En outre, on mit sur pied d’importants organismes, afin de rassembler la jeunesse. Pour les enfants, il y avait les “Jeunes pionniers”, et pour les adolescents entre seize et vingt-trois ans, l’“Union de la jeunesse communiste”. Ces organismes étaient imprégnés des idées de Marx et de Lénine. L’affiliation n’était pas obligatoire, mais les pressions sociales étaient énormes. Comme les jeunes sont naturellement enclins à participer à ce qui est populaire, le but visé était atteint.
Ainsi, dès leur arrivée au pouvoir, les communistes s’efforcèrent de déraciner la religion traditionnelle. La campagne antireligieuse se poursuivit pendant un quart de siècle après 1917, quoique les vagues d’assaut n’eussent pas toutes la même violence.
Pourquoi une telle hostilité contre la religion ?
Beaucoup de gens dans d’autres pays étaient horrifiés par ces attaques. Ce n’était cependant pas le cas pour tous les Russes. Pour un grand nombre d’entre eux, ce que les Églises subissaient n’était que la juste rétribution de leurs crimes.
Pour comprendre ces sentiments, il faut savoir que les Églises, surtout l’Église orthodoxe, étaient des éléments majeurs dans le régime tyrannique des tsars. Pendant des siècles, le clergé, voyant son propre avantage, avait soutenu les dirigeants, méconnu les besoins du peuple et tenu ce dernier dans l’ignorance. Les masses étaient virtuellement esclaves des classes dirigeantes et riches, et le clergé s’employait à maintenir cette situation. Beaucoup de prêtres étaient cupides, immoraux et avides de pouvoir.

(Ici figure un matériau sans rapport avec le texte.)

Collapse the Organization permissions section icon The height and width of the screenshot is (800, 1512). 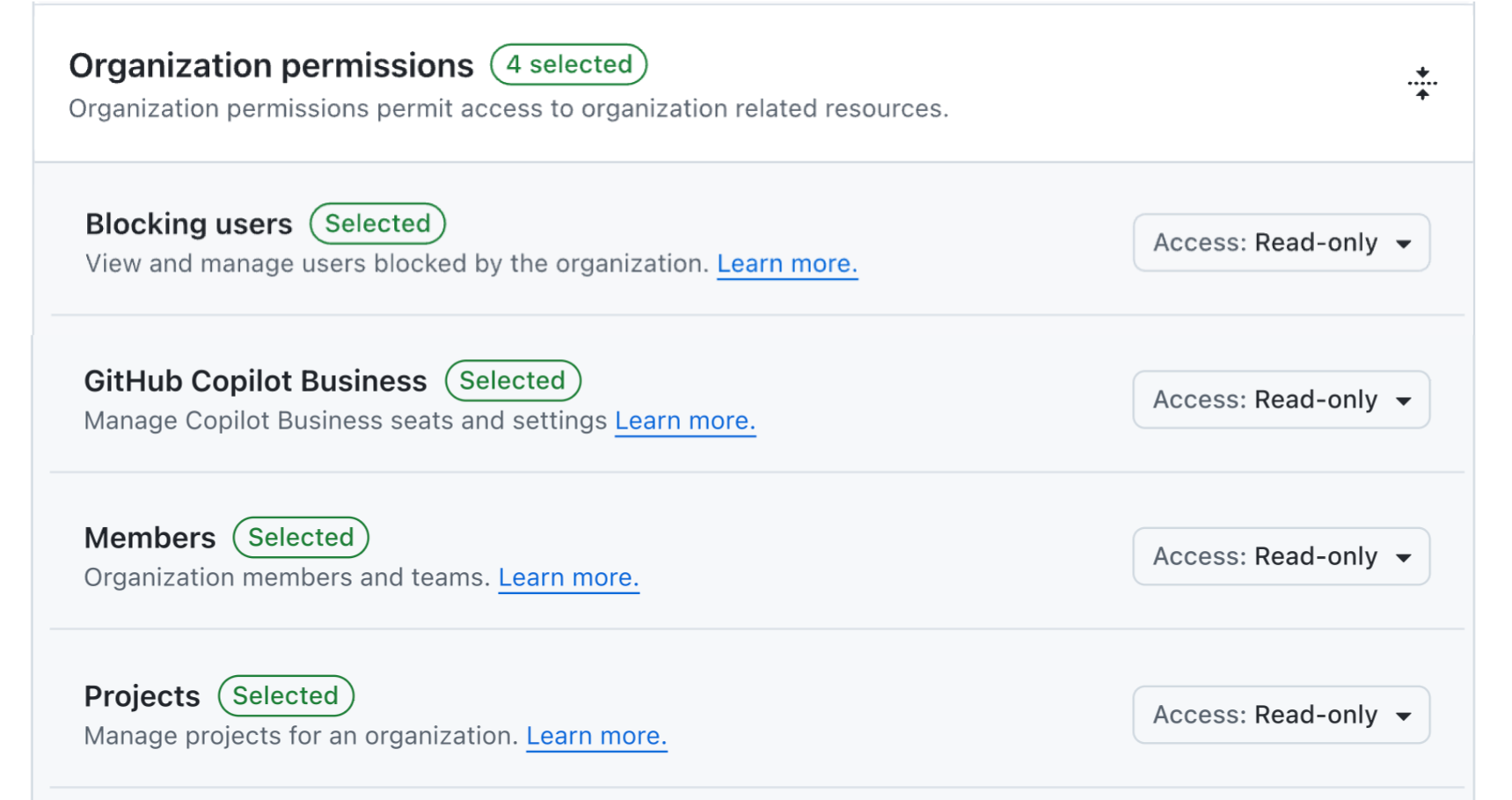(x=1421, y=84)
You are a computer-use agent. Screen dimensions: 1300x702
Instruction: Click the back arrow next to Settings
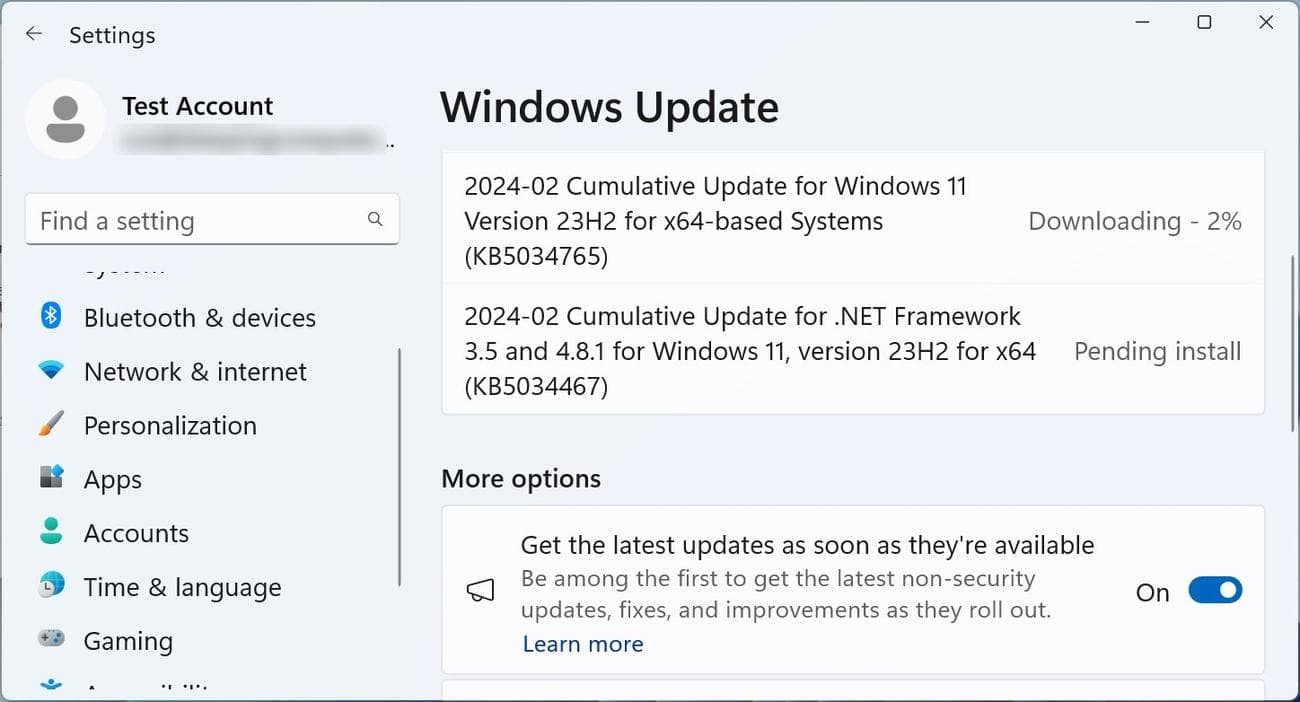pos(33,33)
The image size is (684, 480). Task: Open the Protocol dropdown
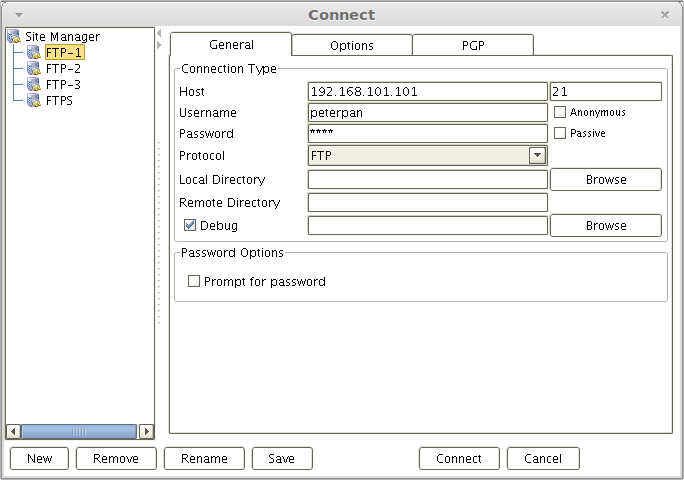[537, 155]

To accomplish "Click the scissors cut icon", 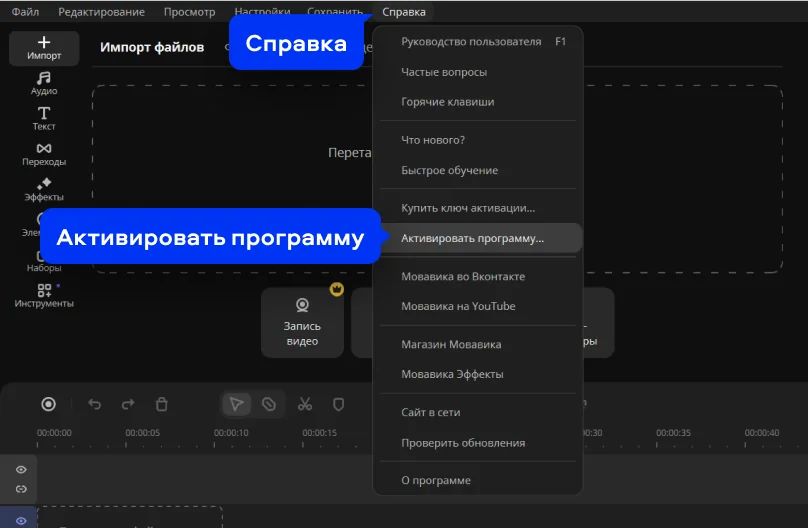I will click(305, 404).
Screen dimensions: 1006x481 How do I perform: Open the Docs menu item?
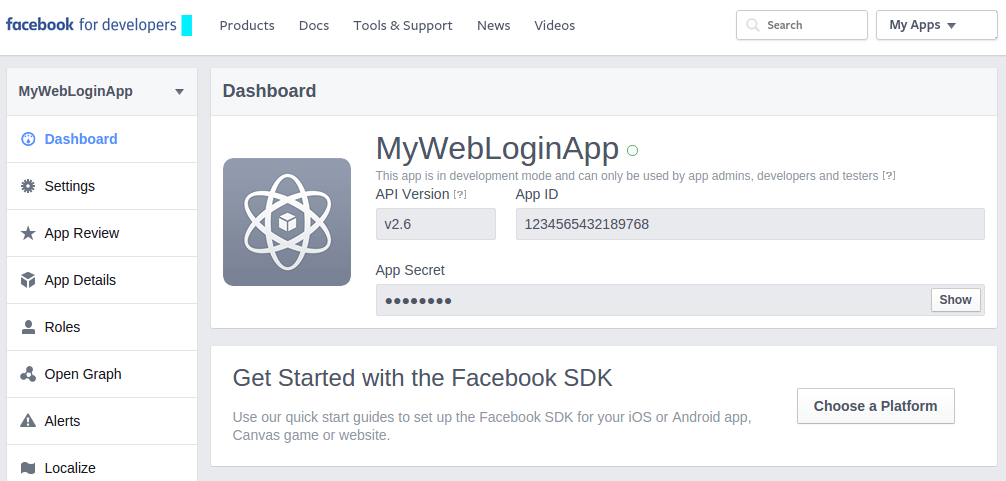314,26
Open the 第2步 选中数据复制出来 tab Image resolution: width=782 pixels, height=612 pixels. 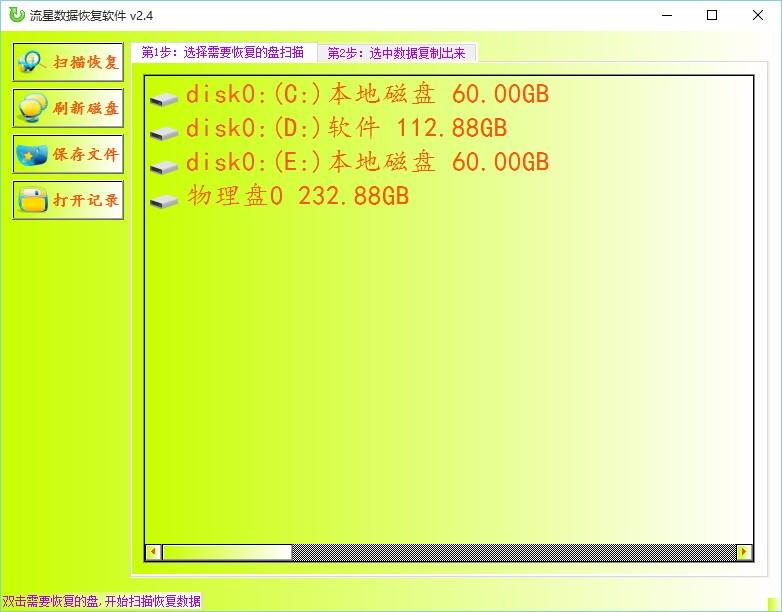(396, 54)
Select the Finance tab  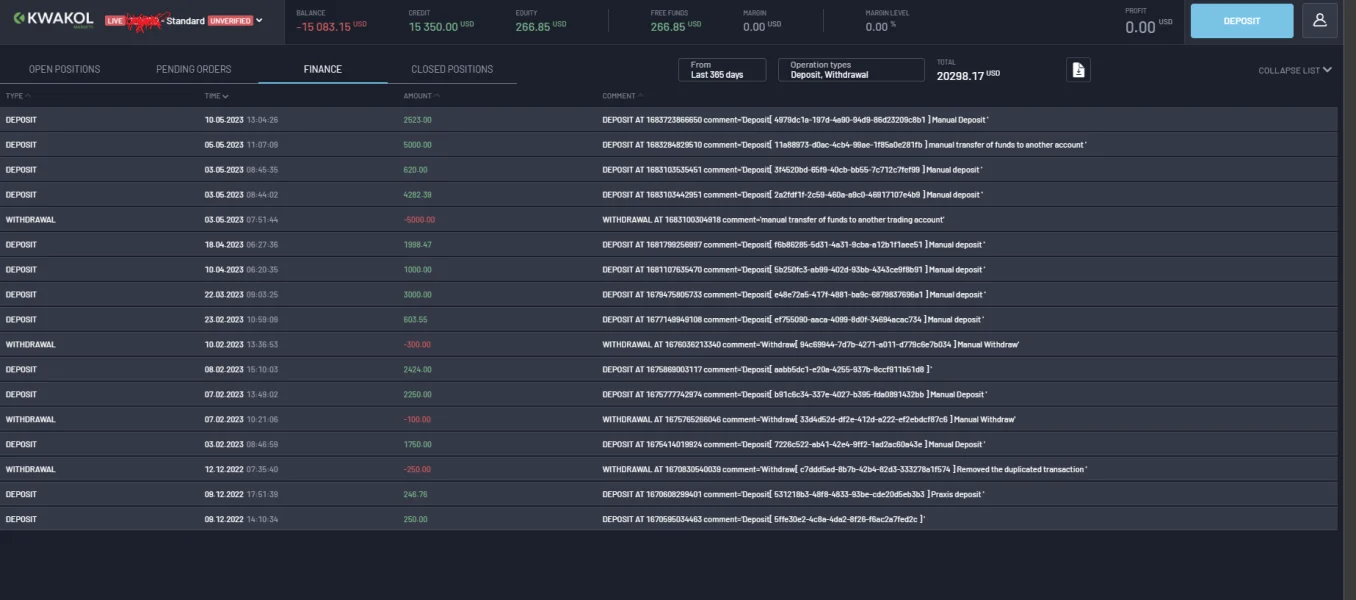pos(322,69)
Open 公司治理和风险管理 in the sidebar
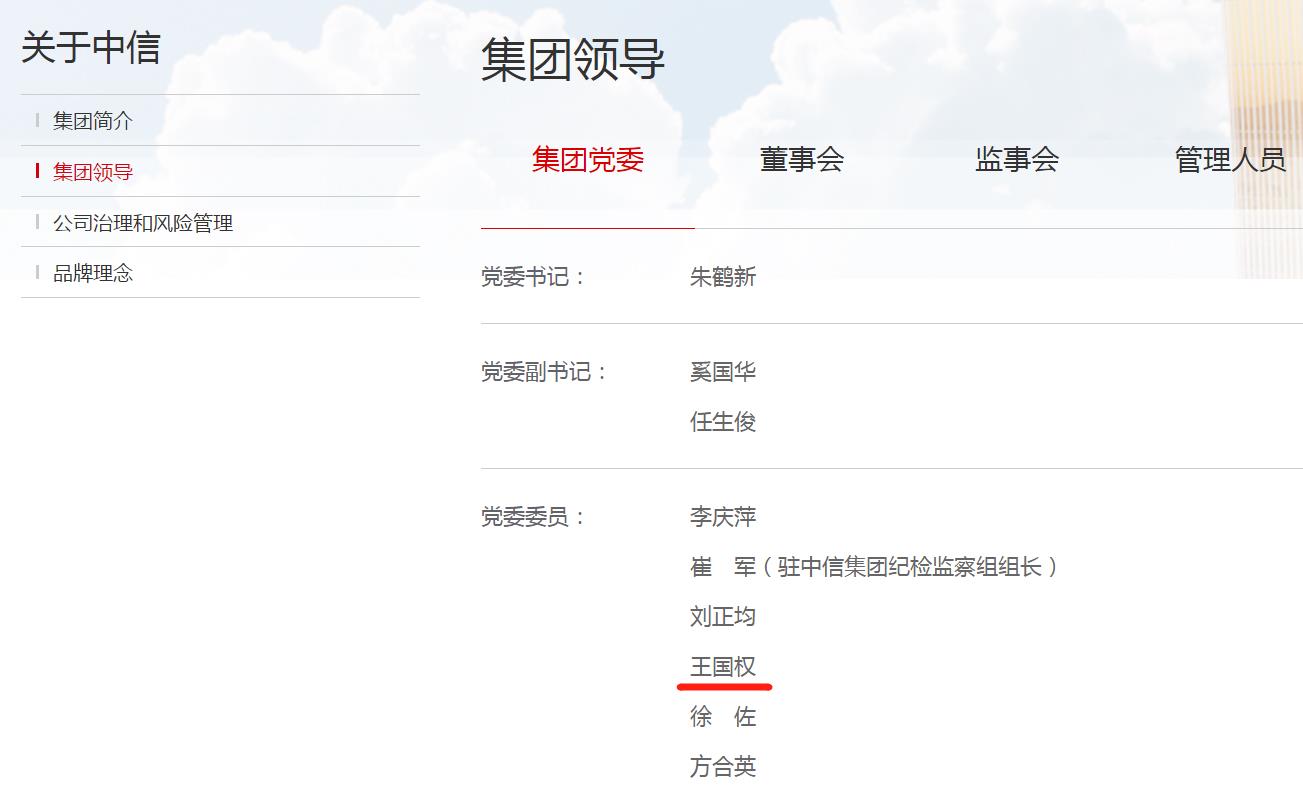The image size is (1303, 793). [143, 223]
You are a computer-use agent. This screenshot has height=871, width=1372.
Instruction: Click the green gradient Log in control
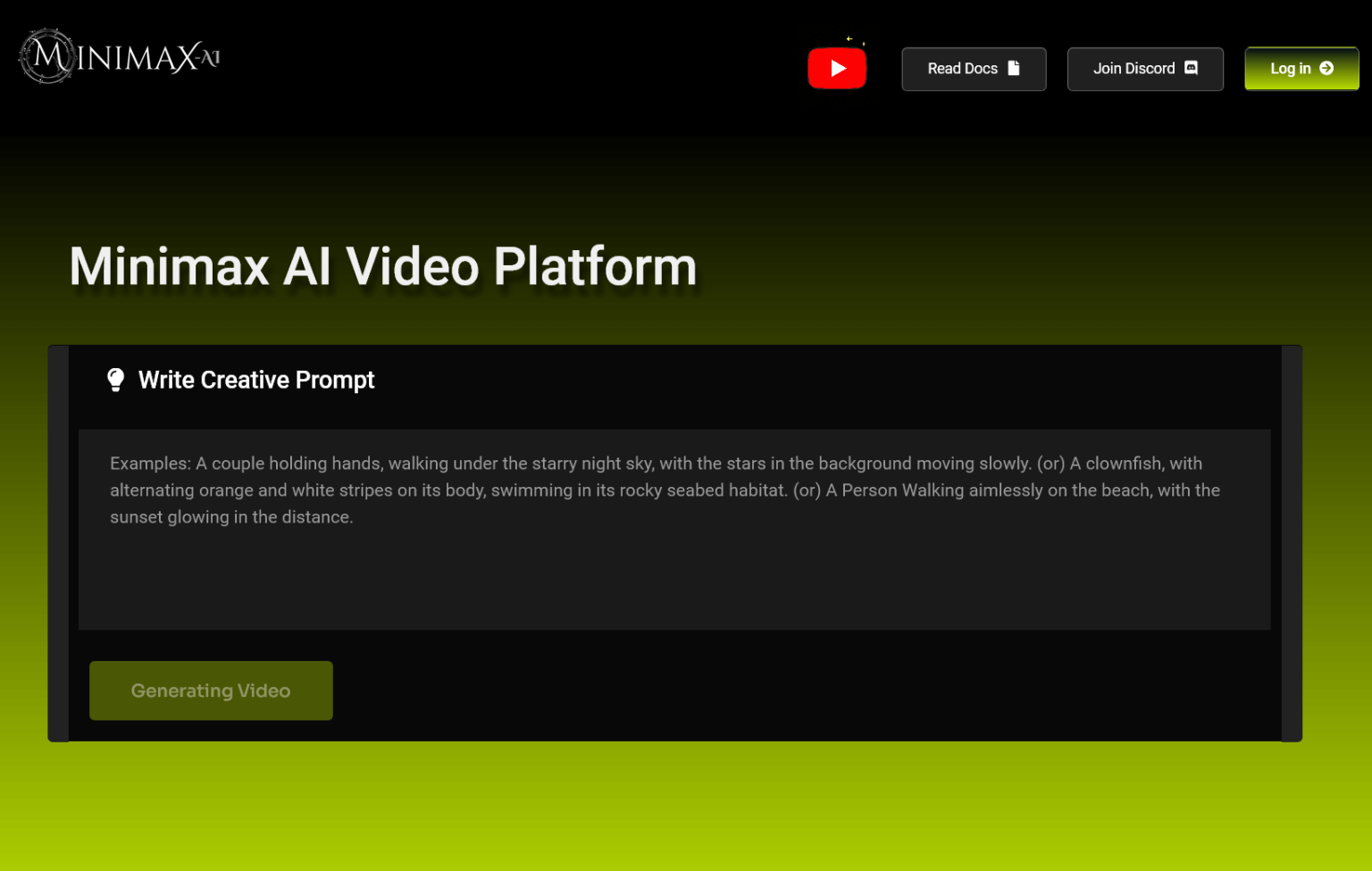tap(1301, 68)
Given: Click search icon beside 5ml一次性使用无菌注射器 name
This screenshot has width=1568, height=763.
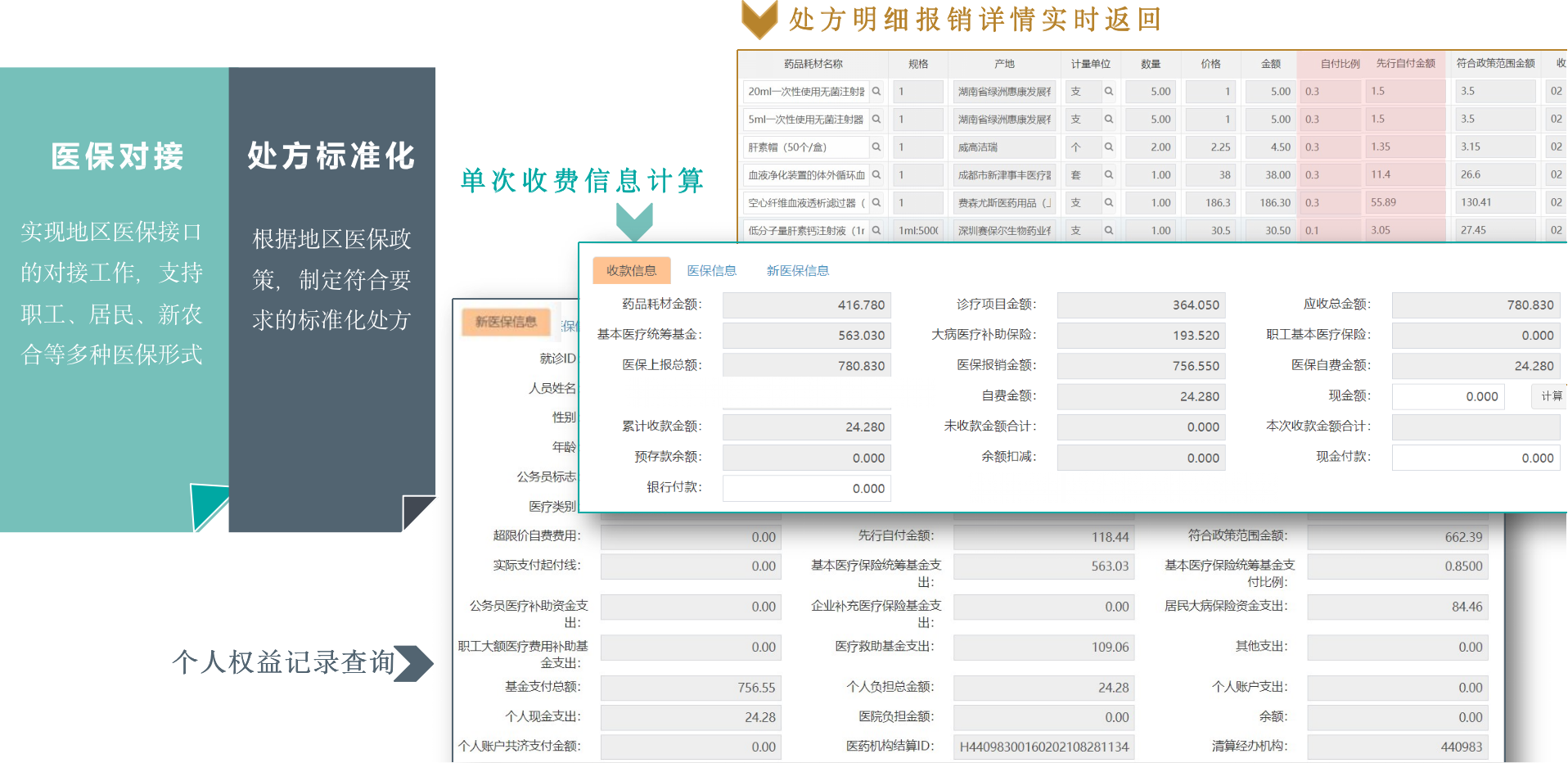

Les historiens reconnaissent que l’Église orthodoxe en particulier était honteusement corrompue. Dans son livre La maison sans toit (angl.), Maurice Hindus écrit :
“Le batouchka [prêtre] du village était souvent lui-même un homme ignorant, adonné à la vodka et qui n’hésitait pas à séduire une jolie paroissienne (...).
“Le moujik [paysan] (...) en apprenait davantage concernant le bien et le mal en écoutant les récits et les ballades des mendiants ambulants et des pèlerins qu’auprès du prêtre de la paroisse (...).
“La faute capitale de l’Église russe réside dans sa soumission totale à l’État tsariste qui, selon les termes de Milioukov, ‘étouffait dans l’œuf tout essor religieux’.”
Cet auteur cite aussi le critique littéraire Vissarion Bielinsky, qui écrivit : “Aux yeux de tous les Russes, le prêtre n’est-il pas le symbole vivant de la gloutonnerie, de l’avarice, de l’égoïsme et de l’impudence ?”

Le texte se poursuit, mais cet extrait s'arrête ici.